Render the material, from its first line through the line containing "pos(69,1278)", as a Markdown table with the columns No. and Line. Give each non-blank line its own row, skip blank lines, and leave the pictures out.
··· SUPPLIED DATA
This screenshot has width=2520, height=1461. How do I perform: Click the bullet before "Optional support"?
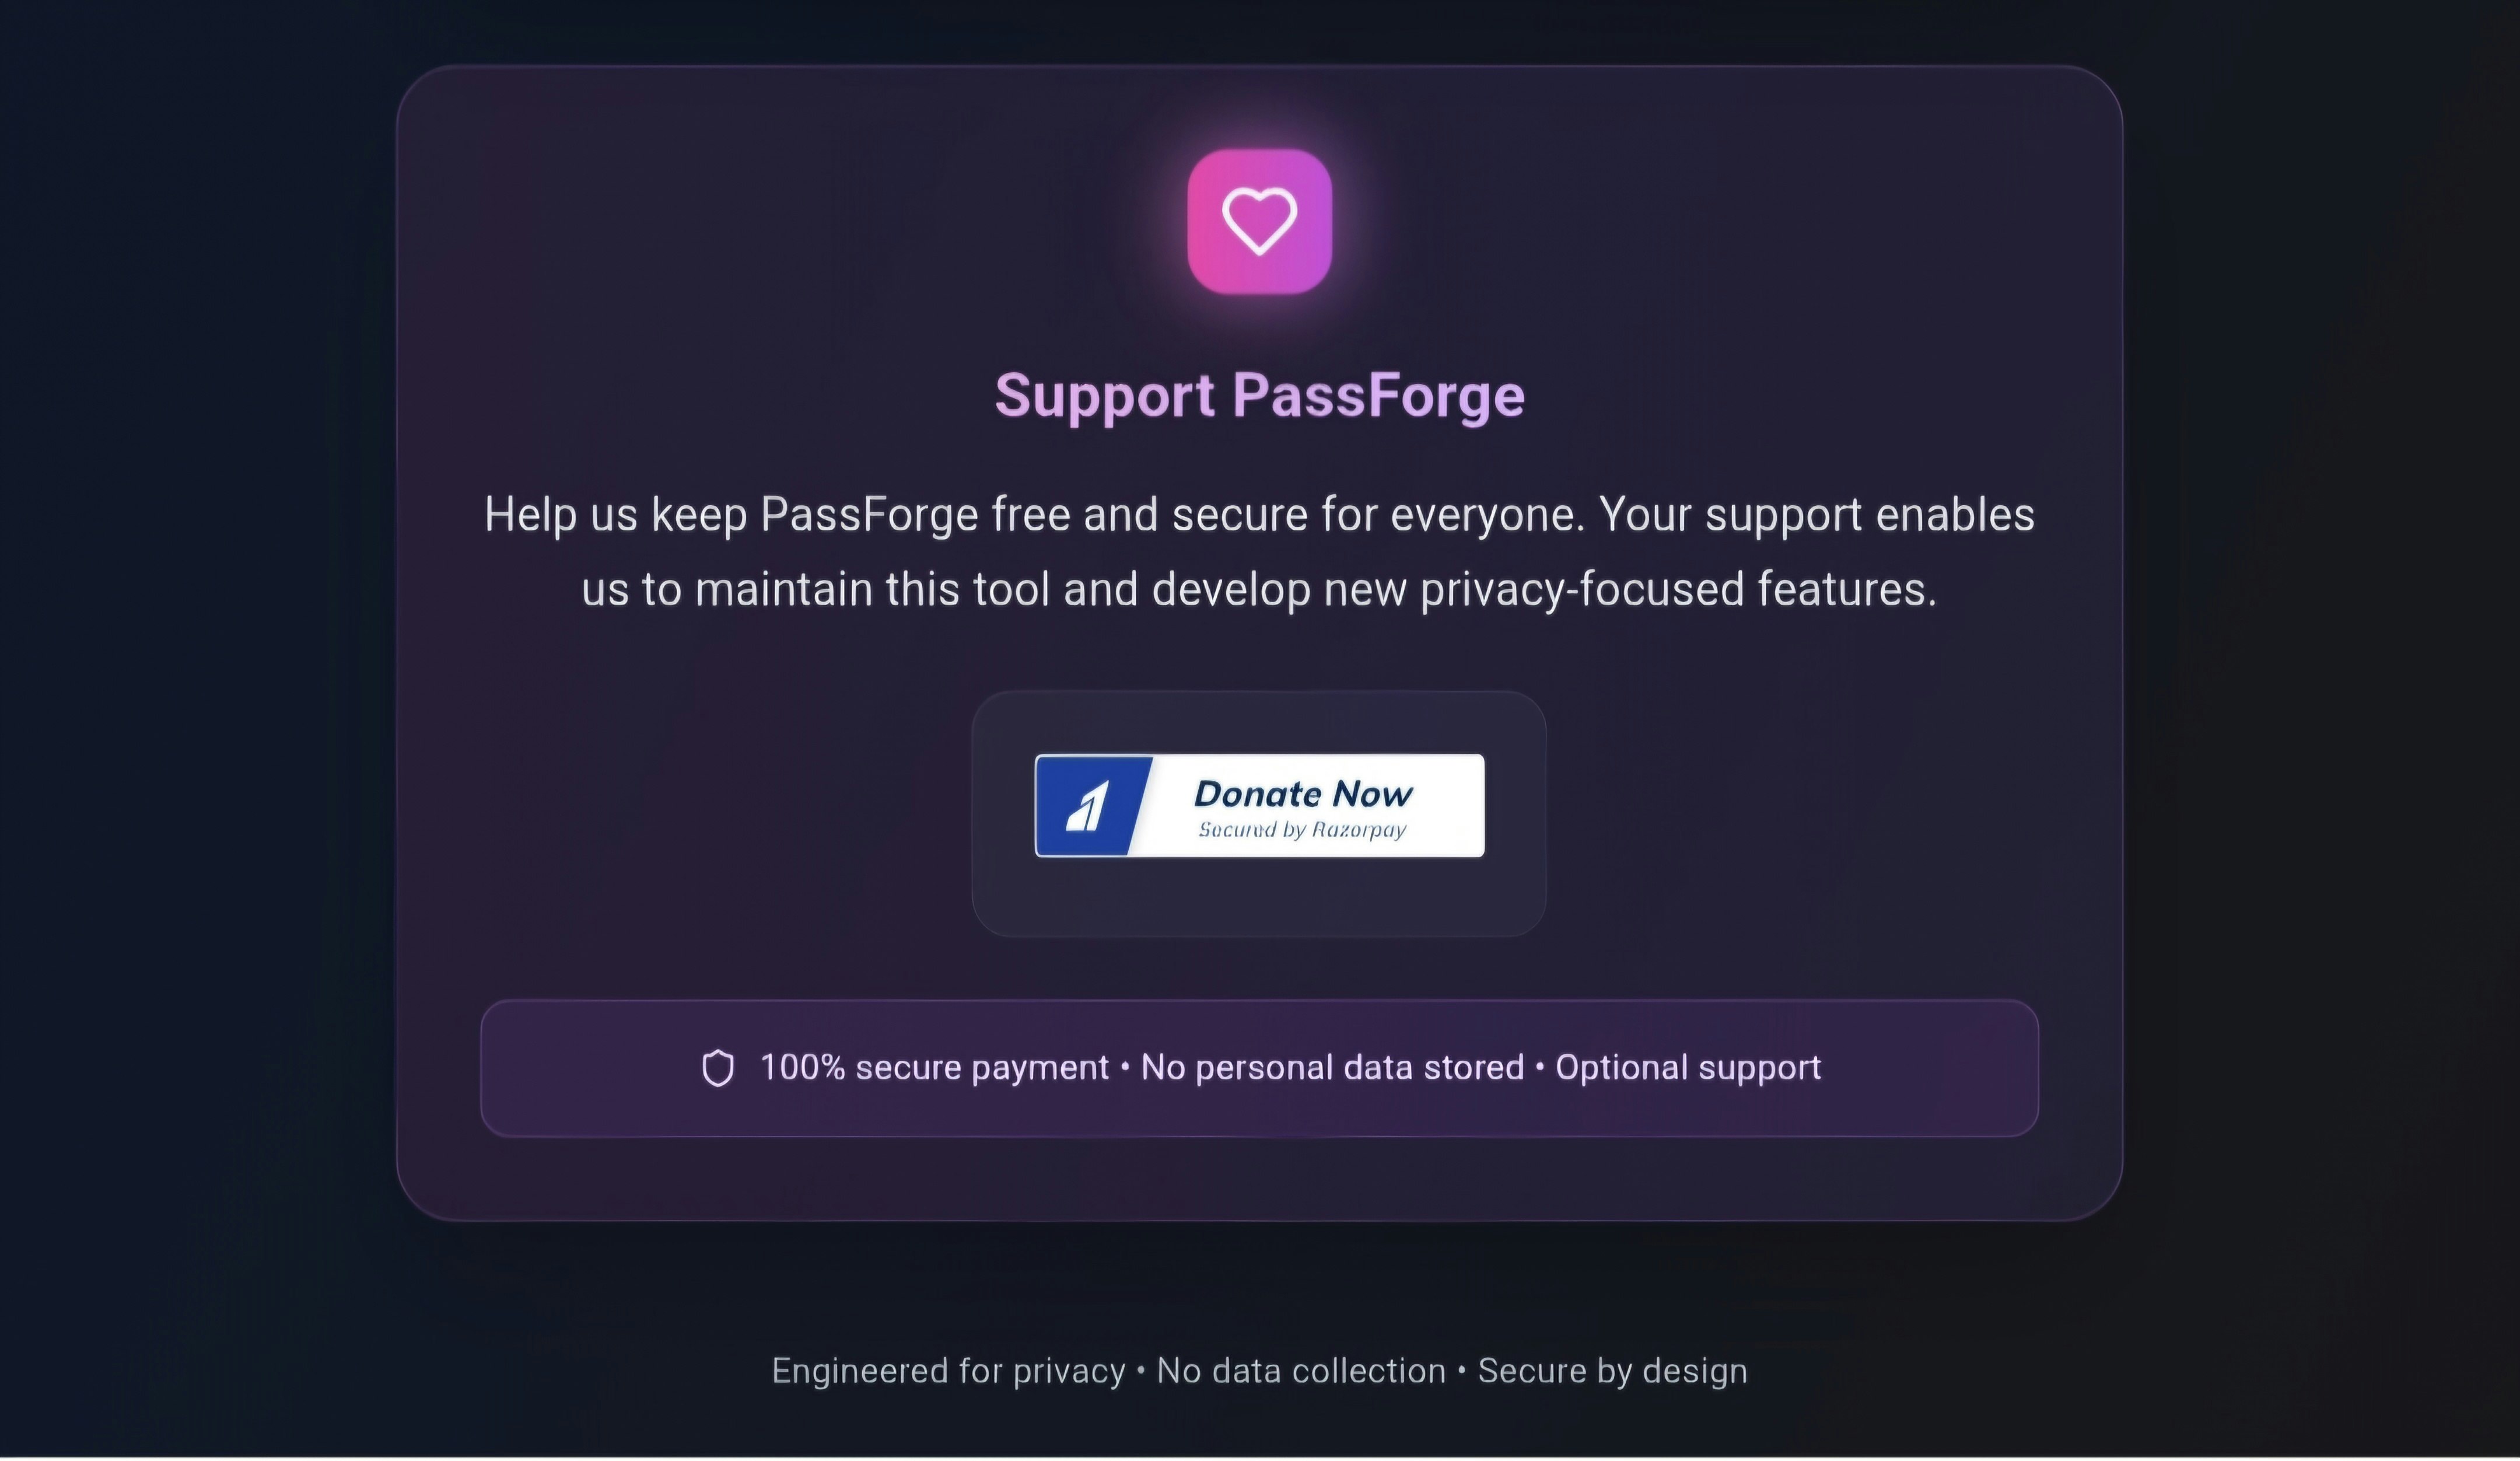coord(1539,1068)
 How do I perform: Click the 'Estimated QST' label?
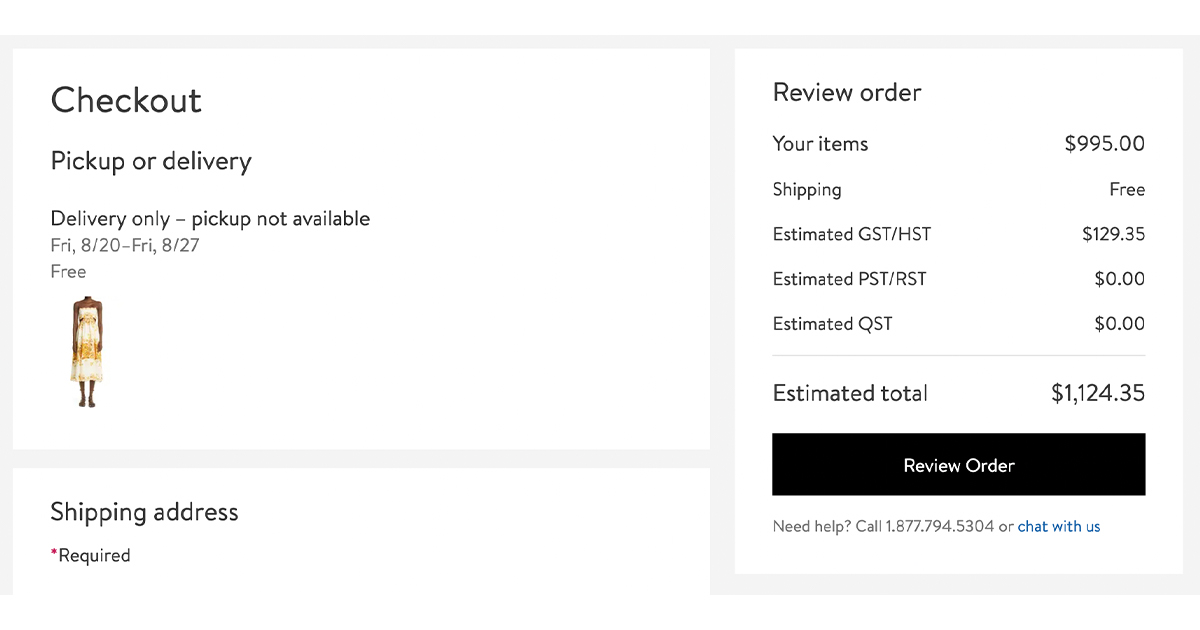click(833, 324)
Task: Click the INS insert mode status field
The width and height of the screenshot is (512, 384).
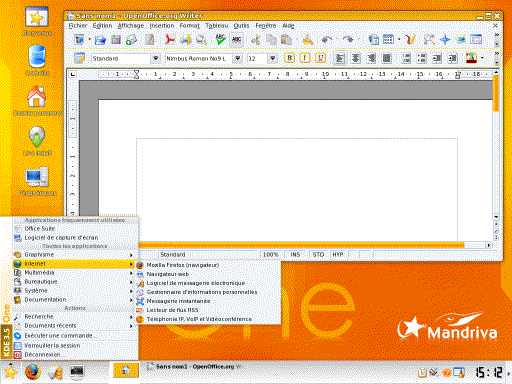Action: pyautogui.click(x=295, y=255)
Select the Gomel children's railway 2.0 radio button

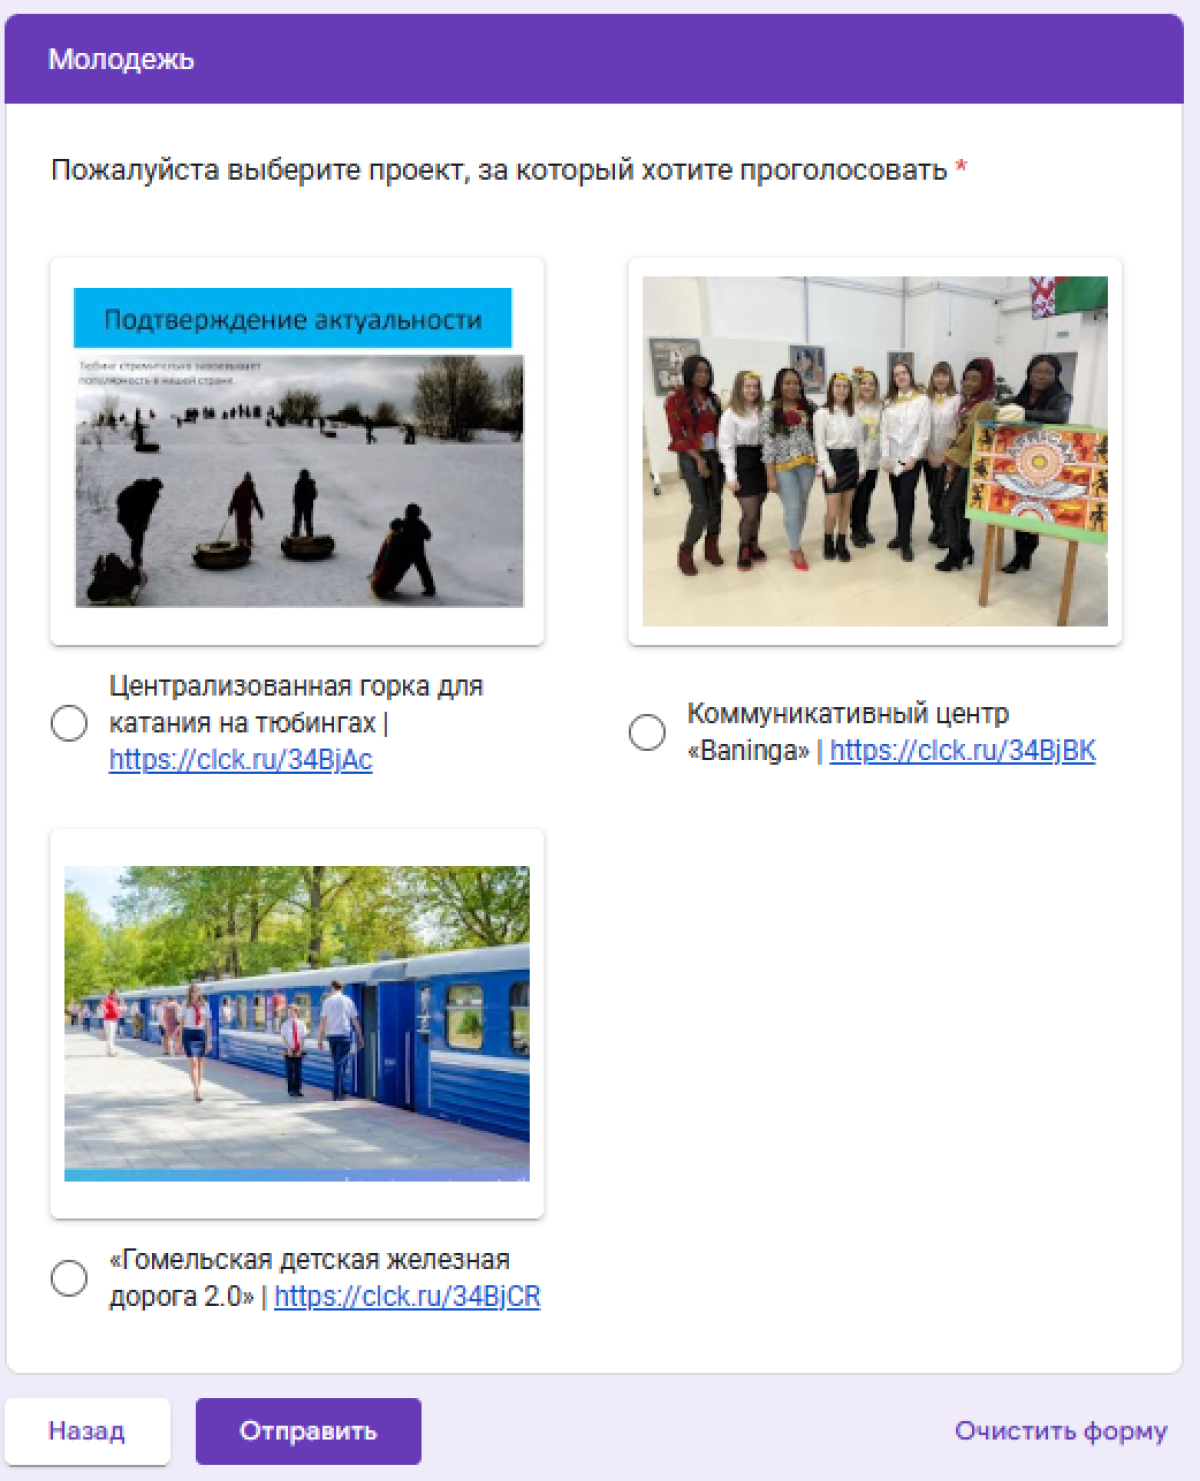pos(69,1278)
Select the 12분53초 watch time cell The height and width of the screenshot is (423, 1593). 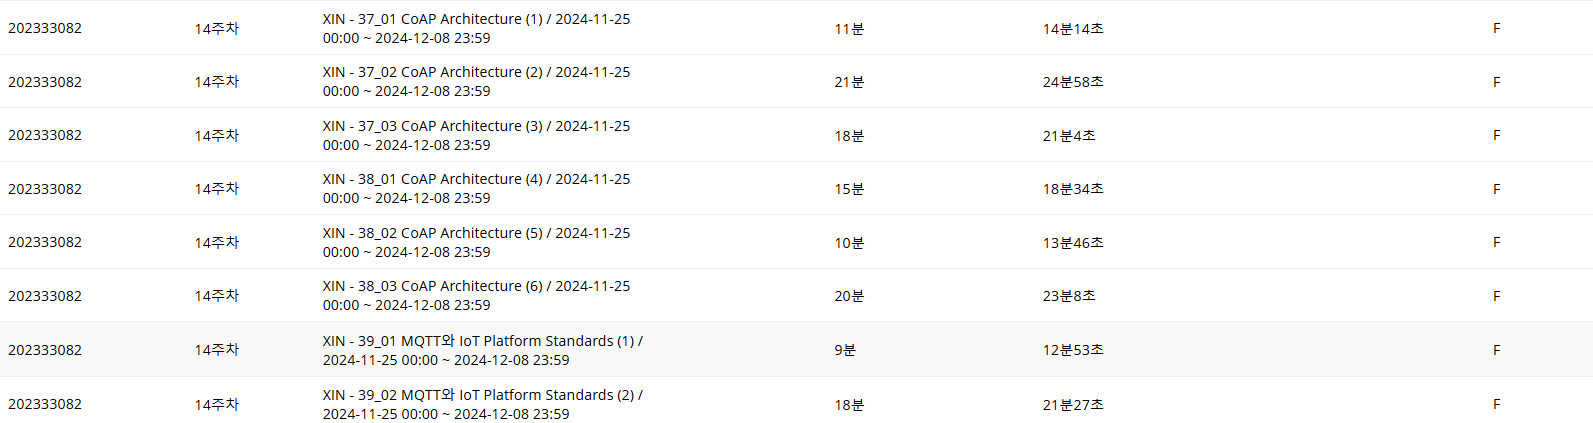[x=1073, y=350]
······
**ANSWER FOR THE TASK**
| No. | Line |
|---|---|
| 1 | This screenshot has width=2520, height=1461. How do I perform: Click the bullet before "Optional support"? |
| 2 | coord(1539,1068) |
| 3 |  How do I perform: Click the 'Estimated QST' label? |
| 4 | click(833, 324) |
| 5 | Task: Click the INS insert mode status field |
| 6 | The width and height of the screenshot is (512, 384). |
| 7 | Action: pyautogui.click(x=295, y=255) |
| 8 | Select the Gomel children's railway 2.0 radio button |
| 9 | pos(69,1278) |